Base excision repair (BER) is the major corrective pathway for most spontaneous, oxidative, and alkylation DNA base and sugar damage. X-ray cross-complementing 1 (XRCC1) has been suggested to function at nearly every step of this repair process, primarily through direct protein-protein interactions. Using whole cell extract (WCE) repair assays and DNA damage measurement techniques, we examined systematically the quantitative contribution of XRCC1 to specific biochemical steps of BER and single-strand break repair (SSBR). Our studies reveal that XRCC1-deficient Chinese hamster ovary WCEs exhibit normal base excision activity for 8-oxoguanine (8-OH-dG), 5-hydroxycytosine, ethenoadenine, and uracil lesions. Moreover, XRCC1 mutant EM9 cells possess steady-state levels of endogenous 8-OH-dG base damage similar to those of their wild-type counterparts. Abasic site incision activity was found to be normal in XRCC1-deficient cell extracts, as were the levels of abasic sites in isolated chromosomal DNA from mutant cells.

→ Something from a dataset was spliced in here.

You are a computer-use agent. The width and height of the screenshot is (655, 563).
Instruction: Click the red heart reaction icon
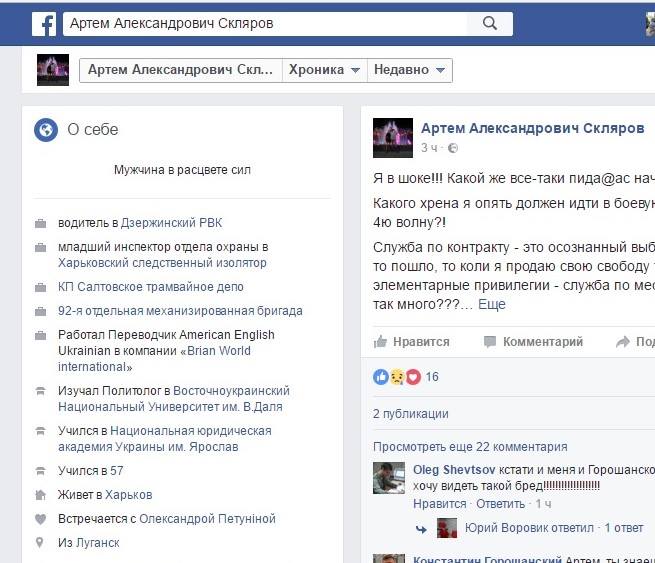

While one- and five-nucleotide gap filling was not affected by XRCC1 status, a significant approximately 2-4-fold reduction in nick ligation activity was observed in EM9 WCEs. Our results herein suggest that the primary biochemical defect associated with XRCC1 deficiency is in the ligation step of BER/SSBR, and that XRCC1 plays no significant role in endogenous base damage and abasic site repair, or in promoting the polymerase gap-filling step.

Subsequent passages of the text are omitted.